Communicators Jenn Willoughby and Claire Taylor of the University of Waterloo presenting at the 6th Annual Marketing & Communications for Post Secondary Conference.
Communicators Jenn Willoughby and Claire Taylor of the University of Waterloo presenting at the 6th Annual Marketing & Communications for Post Secondary Conference.

Trying to connect with one another during a time of online classes, mask mandates and social distancing created a need for innovative student engagement in higher education. Communicators and marketers have faced a unique challenge to engaging online or hybrid students, as some of them explained at last week’s 6th Annual Marketing & Communications for Post Secondary Conference.

Hosted in Toronto by Summers Direct Conference & Events and Swansea Communications and chaired and co-sponsored by Sharon Aschaiek of Higher Ed Communications, the conference yielded a key insight: student-generated content and input from student surveys offer ways to build meaningful engagement with this key stakeholder group.

Student communication preferences at the University of Waterloo

Student communications preferences were collected by the University of Waterloo in its 2021 Student Communications Survey, which was conducted as a follow-up to similar surveys from 2013, 2015 and 2019. During their session, Jenn Willoughby, associate director of integrated communications, and Claire Taylor, manager of student engagement and strategic communications, discussed their comparison of student input during the pandemic to previous years.

“Be mindful that the communications landscape changes, people’s preferences change, your campus will change,” Taylor said. “So be open to adapting.”

Highlights from their survey comparison included that email is the preferred way for students to receive information, especially about tuition and fees, academic information, awards and funding, but they want fewer emails in general—concise and relevant content is king. Social media has its place, too, with Instagram, Facebook and Reddit as the top channels for sharing information about campus events for all students, or those specific to their faculty, program or major, as well as urgent campus updates.

Overall, Willoughby and Taylor found that it’s important for communicators to be consistent but adaptable while remaining approachable. Even something as simple as directly using “you” instead of “students” in communications creates the perception that the university is demonstrating care and concern.

Fraser International College’s resilient communications and community
Jessica Truong and Rodrigo Garcia-Rojas Villegas of Fraser International College explain how they used engaged students in their communication efforts.
Jessica Truong and Rodrigo Garcia-Rojas Villegas of Fraser International College explain how they used engaged students in their communication efforts.

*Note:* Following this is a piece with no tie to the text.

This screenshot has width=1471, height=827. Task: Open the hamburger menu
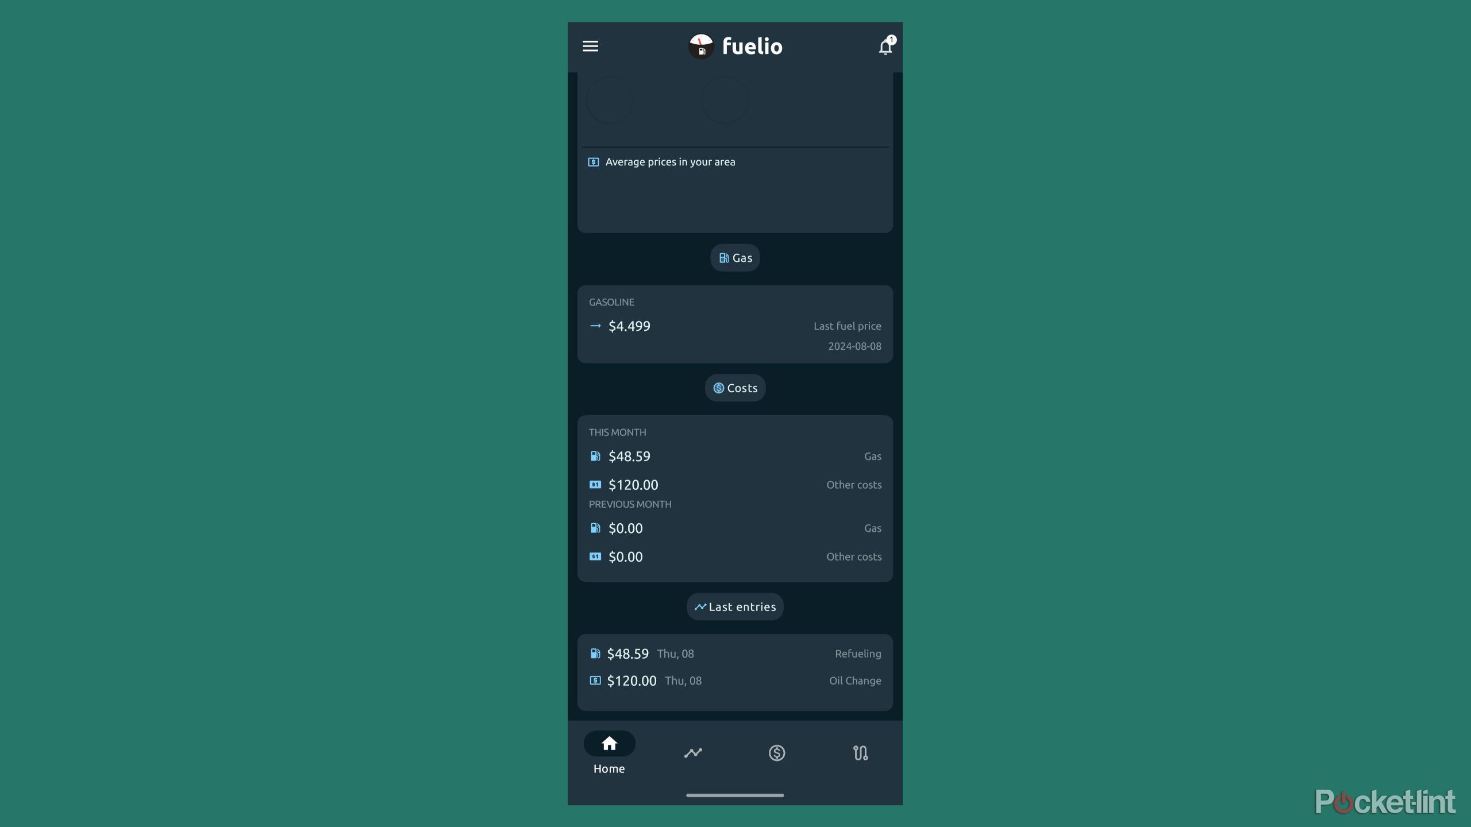click(x=590, y=45)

Fraser International College typically welcomes students from more than 70 countries to Burnaby, British Columbia to complete the equivalent of their first year of university, but the uncertainty these international registrants typically experience was multiplied by the pandemic. This created a stronger need for the institution to meaningfully connect with both prospective and current students, and its solution involved using student-led content and engagement.

Jessica Truong, student experience coordinator, and Rodrigo Garcia-Rojas Villegas, associate director of digital recruitment, discussed the results of FIC’s student-centered and student-led social media campaigns during their presentation, “Developing communications resiliency in remote engagement.” Focusing on communications and community, they demonstrated that they weren’t afraid to tap into the student population and find great ambassadors for the institution. By cultivating student leaders and empowering them with higher levels of responsibility, such as handing over social accounts to peer educators and their “ask an advisor” Instagram campaign, they successfully developed trust and online community in a remote learning environment.

“It was nerve-wracking because I handed over the entire channel to this dedicated group of [student] volunteers,” says Truong. “This one Instagram channel that we utilized is for branding, marketing, retention purposes—it was for everything. If there was one misstep it comes back to how the school is represented.”

Truong built trust with student volunteers so that they could host their own Instagram Live sessions, which she felt was one of the best things to witness at the start of the pandemic.

“It really showed that this student community still wanted to engage with each other, they didn’t want to give up just because the world was changing and we were all sitting at home,” she explained. “They still wanted to show ‘Hey, we’re still here to support you, please come engage with us because we want to engage with you.'”

After remote instruction was figured out, FIC’s priority was to connect and engage with their student population, making sure they knew that support and community was still available. By coordinating content “for students by students,” FIC avoided gatekeeping and maximized the impact of their overall content while making genuine connections with their student audience.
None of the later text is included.